Как-то давно...

...Как-то давно прижился, совсем уже незаметно —
я тогда был обычным его соседом.
Вроде нормальный парень. Может, чуть странноватый.
Он не любил прогулки ночные летом,
он затыкал зимою все щели ватой.
 
Тощий, как олененок, с мутно-усталым взглядом,
сильно картавил, выглядел виноватым.
Только однажды, в лифте, встретились мы случайно.
 
Демонов было видно. Демоны, разлетаясь,
двери скребли и пытались выбраться так отчаянно.
 
Крыльями засучили и тьмою тушили лампу,
свет замелькал, и взгляд находил лишь лапы
сломаные, когтистые.
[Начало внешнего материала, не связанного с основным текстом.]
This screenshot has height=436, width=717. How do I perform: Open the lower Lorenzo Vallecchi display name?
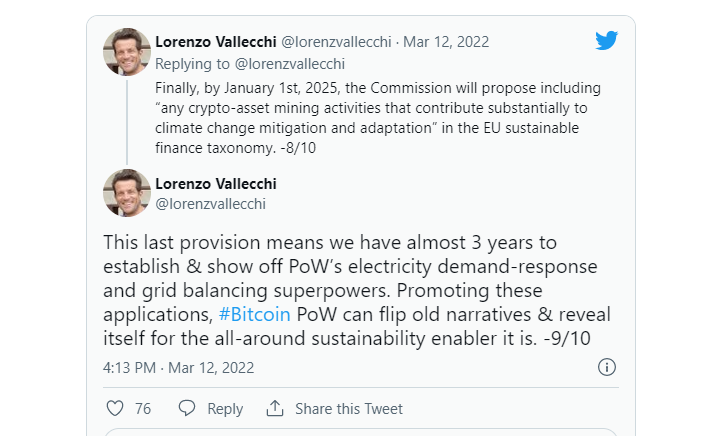pyautogui.click(x=216, y=183)
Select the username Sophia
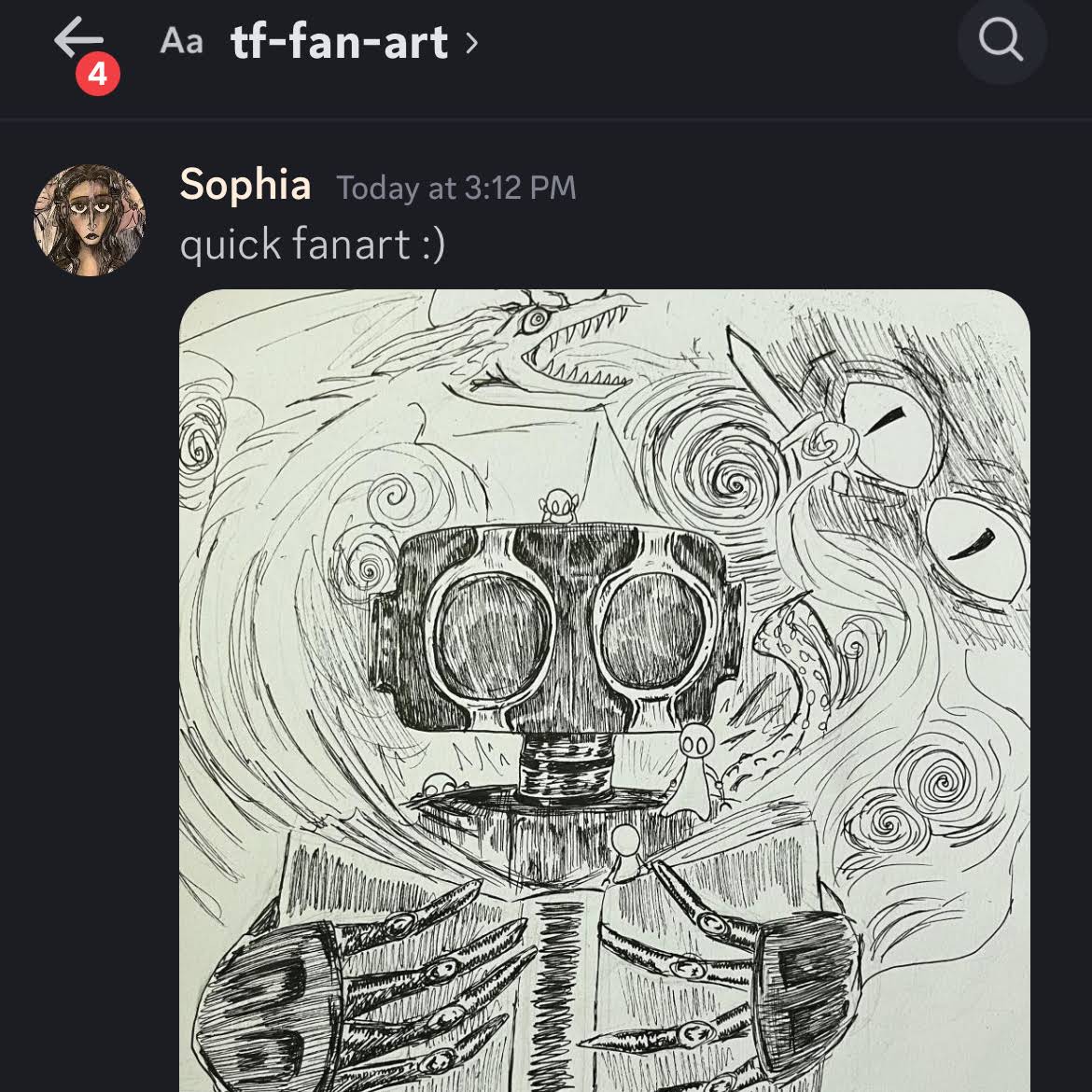 (245, 185)
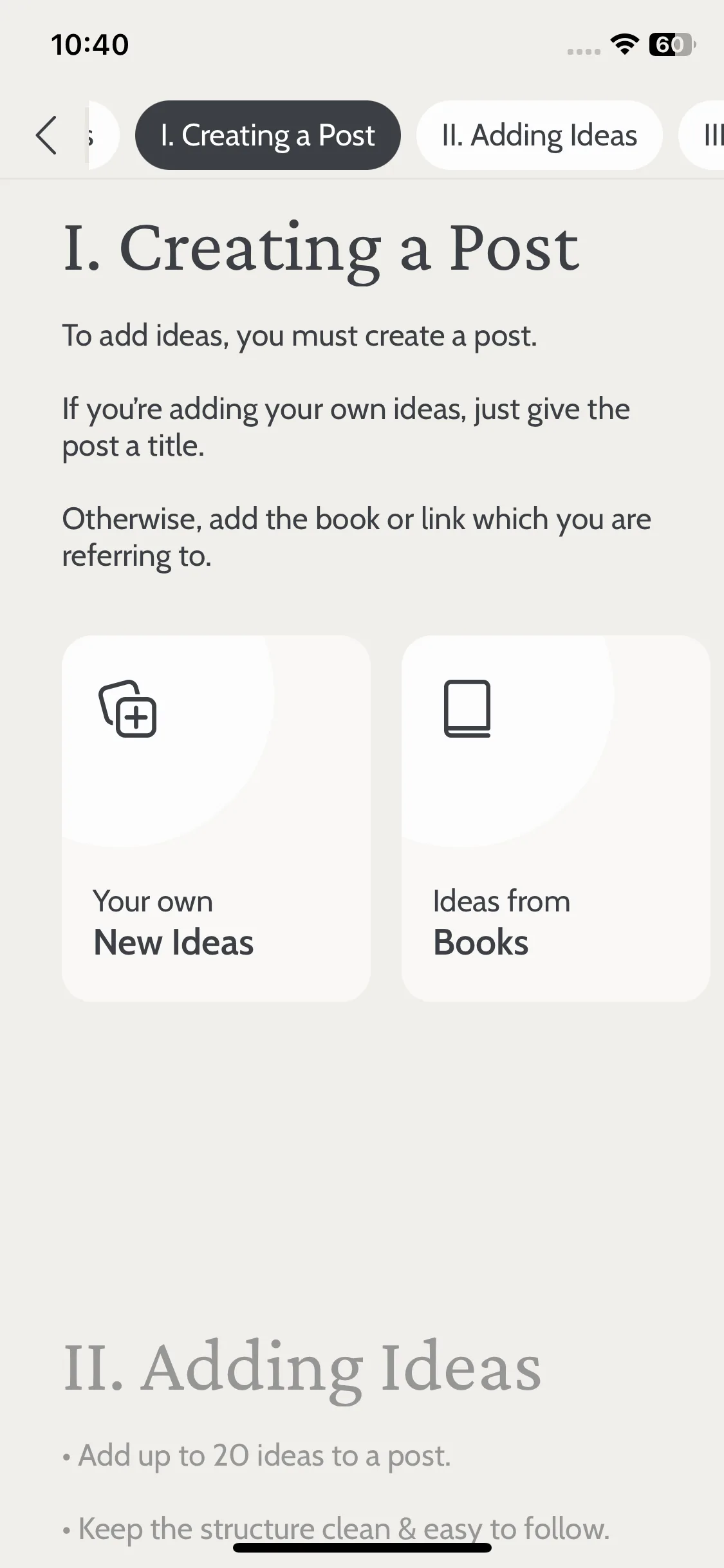Click the To add ideas paragraph text
This screenshot has width=724, height=1568.
click(x=299, y=336)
С содраной коркой крови.
Парень смотрел на тварей нежным влюбленным взглядом,
парень ловил их, пихал под пиджак в неволю.
 
Лечит их безвозмездно, честно и бескорыстно,
тратит на это девять кошачьих жизней,
несколько наших тоже. Любит их всей душою.
Он ведь совсем, к несчастью, от них зависим
этой-своей-повернутою любовью.
 
— Ты сумасшедший, парень. И путь твой — пропащ и зыбок, —
перечисляю все из его ошибок.
Чайник, склонившись, плачет мятной водой на скатерть.
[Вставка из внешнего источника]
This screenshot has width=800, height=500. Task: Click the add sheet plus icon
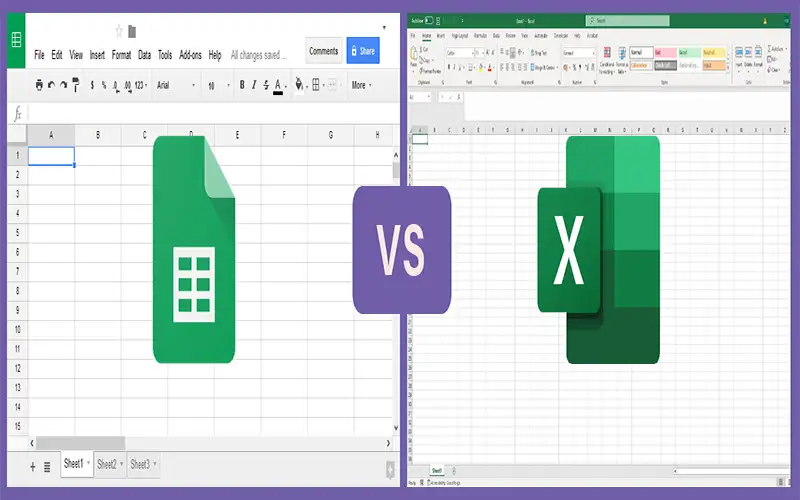pyautogui.click(x=33, y=466)
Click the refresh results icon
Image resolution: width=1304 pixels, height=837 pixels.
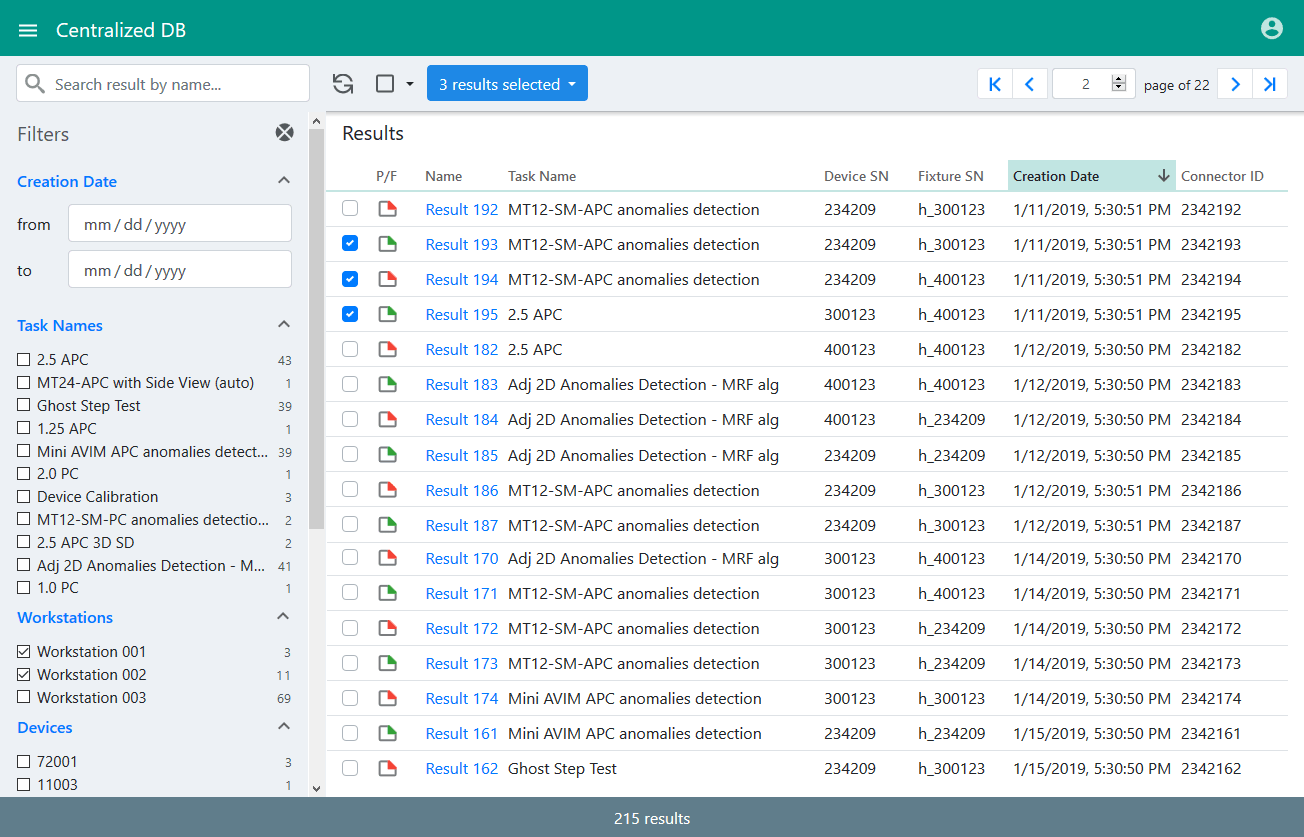[343, 84]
Он забирает волосы под резинку.
Демоны льют сединой по пшеничным прядям.
 
Он разливает чай на ободранные колени,
губы в улыбке — криво и слишком-нервно.
— Все ведь в порядке, парень? — спрашиваю. Кивает,
только я вижу, что в его взгляде — бремя.
Только я вижу, кто его взглядом правит.
 
 Он говорит: забота ведь лучшая в мире штука! —
Парень ослеплен, и мне сейчас не до шуток.
Демоны же ластятся к нему, как кошки,
демоны лишь смеются и жрут половину суток,
ядом плюются в спину. Да и не ядом тоже.
 
Он говорит мне, что день изо дня их видит,
Даже в глаза узнает, вспомнит любого имя
И уверяет: смерть-де они отгонят.
 
Руки Костлявой тянутся, будто нити,
Парень, к несчастью, мнит себя кукловодом.